I swallowed. “But even if he is right, it doesn’t change things with Ian. He’s not someone that has a stable life. He’s got his own share of issues, and he’s got this insane job that’s probably going to put him on the road for months at a time. If this video does well, and the new singles go well, and the tour goes well, and they will all go well, then Axial Tilt could be poised for a total resurgence. And where does that leave me?”

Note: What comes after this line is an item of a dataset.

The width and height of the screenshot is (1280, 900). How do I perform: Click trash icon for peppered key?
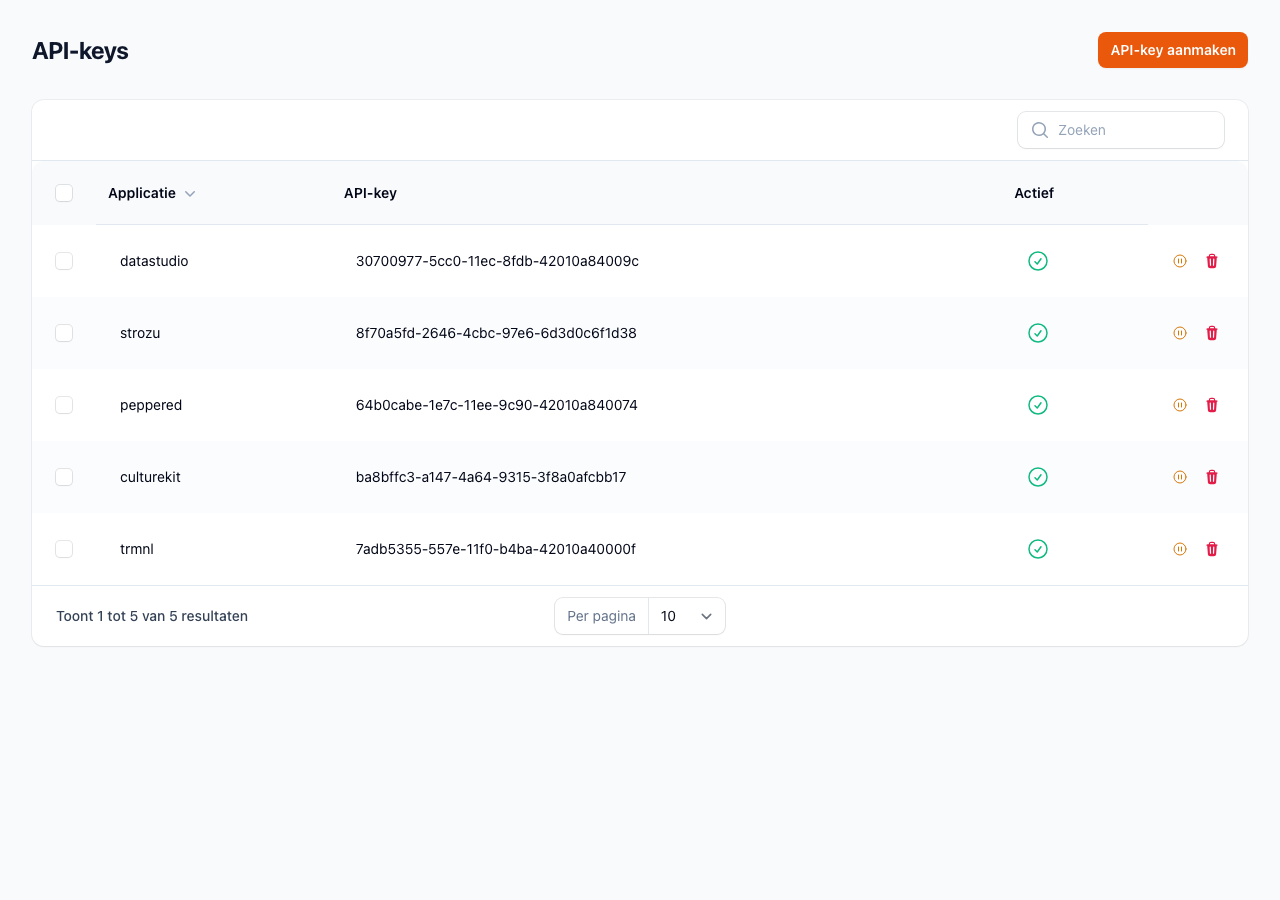click(x=1212, y=405)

“Where do you want to be?”
“I guess that’s what I need to figure out.”
43
Ian
Vanessa and I spent as much time together as physically possible over the next two weeks. I couldn’t get enough of her time, and even the most ordinary things felt new and special when I was doing them with her. Even going to the grocery store, or to the mailbox, or just staying home was a pleasure. It felt good to be in love.
I’d never been in love before. Not like this. I thought that I’d been in love, but now that I’d met Vanessa, I knew I’d just been practicing. Vanessa was the first thing I thought about in the morning and the last thing I thought about at night. We were sleeping over at one another’s places, I had a toothbrush at hers, and it felt like all the pieces were falling into place.
I told my mom all about her. My mom was overjoyed that I was seeing someone and more or less immediately demanded to meet her. She asked about a hundred questions. I could practically hear the gears turning in my mother’s head. She didn’t mention grandchildren, but I knew she was thinking it. I had to rein her in from driving down from the Dallas suburbs to meet Vanessa immediately. It wasn’t time yet to try that introduction. The fact that she was getting one daughter out of Rosie marrying Ryan was probably the only thing that prevented my mom from showing up on Vanessa’s doorstep.